**やること**
データのうち「agent」という語を含む行がいくつあるか数え、その数だけを答えてください。大文字と小文字は区別します。

**データ**
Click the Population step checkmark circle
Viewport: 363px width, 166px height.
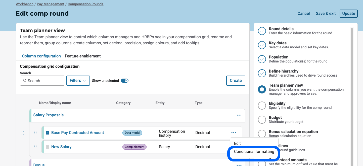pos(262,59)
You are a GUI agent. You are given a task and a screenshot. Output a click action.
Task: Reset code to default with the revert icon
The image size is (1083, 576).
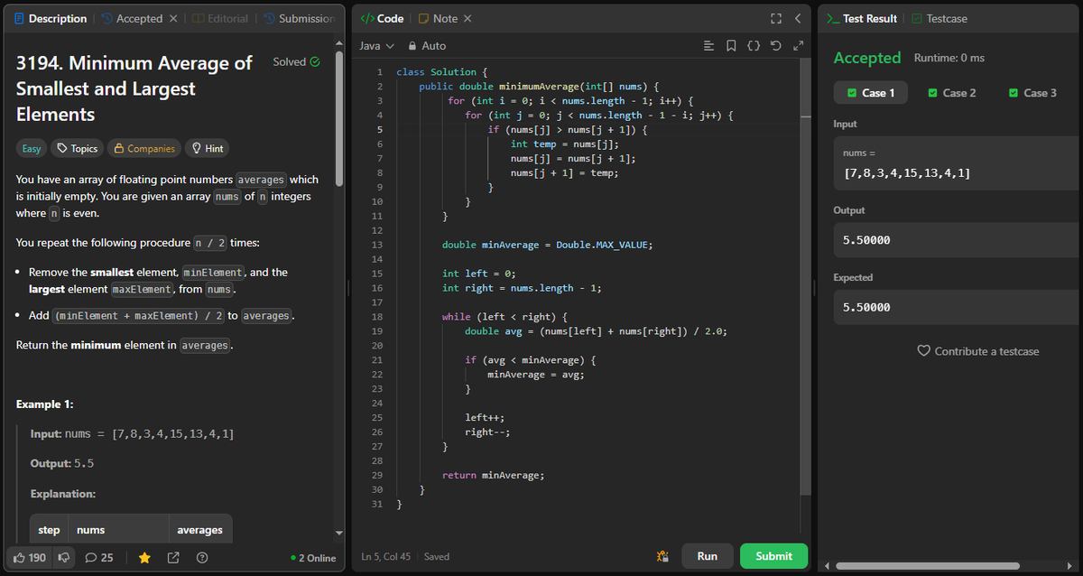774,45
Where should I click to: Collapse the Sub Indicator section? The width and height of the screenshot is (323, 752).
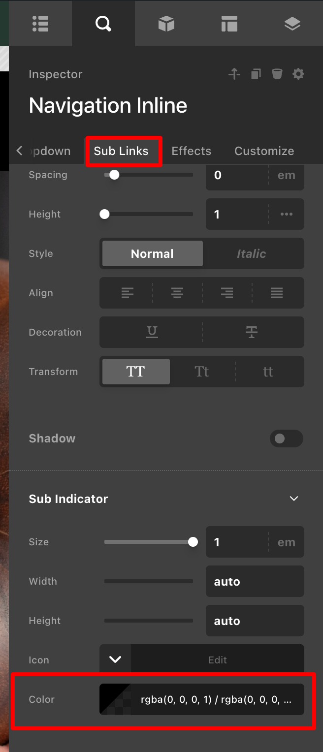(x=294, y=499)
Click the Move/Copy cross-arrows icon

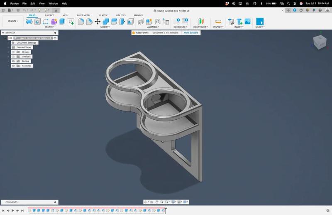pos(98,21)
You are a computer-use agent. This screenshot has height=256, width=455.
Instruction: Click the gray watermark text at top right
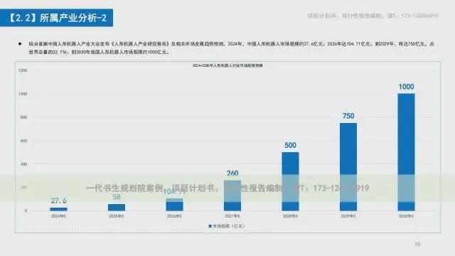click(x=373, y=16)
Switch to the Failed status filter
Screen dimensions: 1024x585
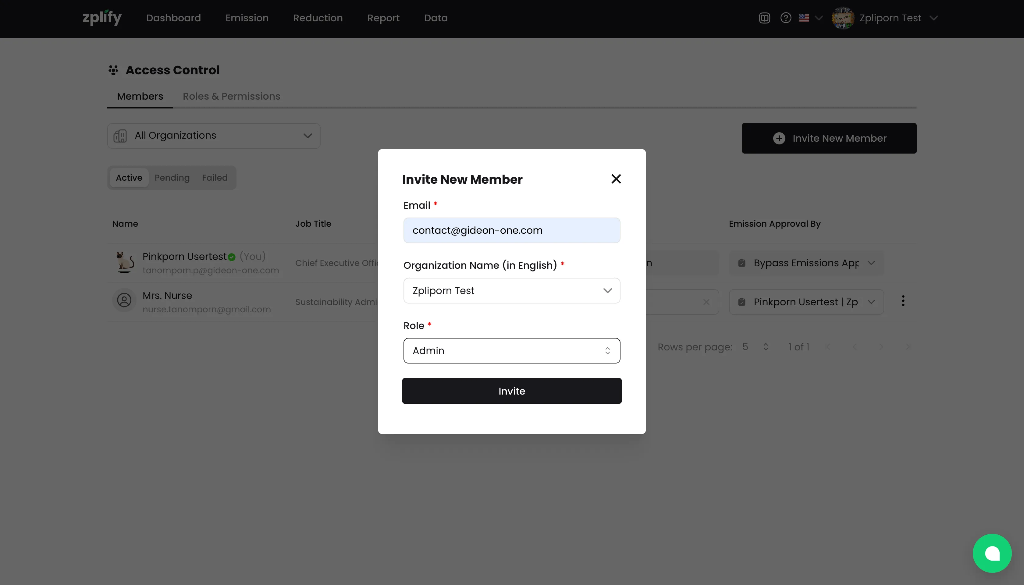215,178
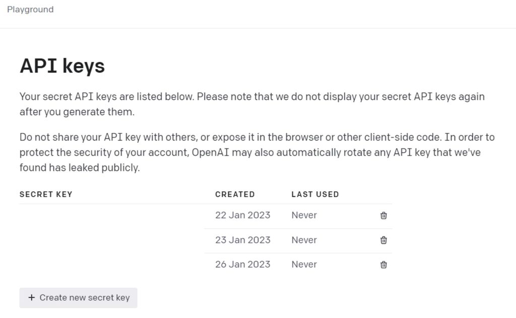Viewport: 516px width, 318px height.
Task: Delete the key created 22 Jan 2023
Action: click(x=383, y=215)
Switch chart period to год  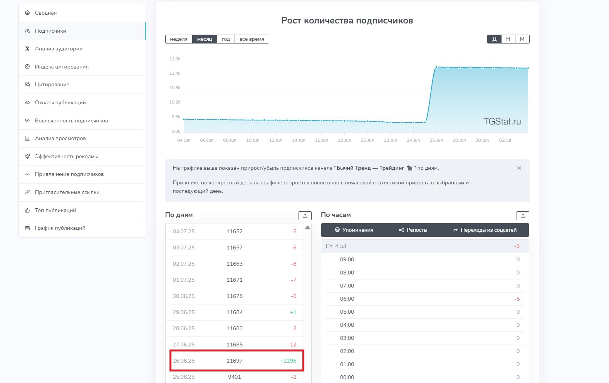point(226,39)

**答え**
2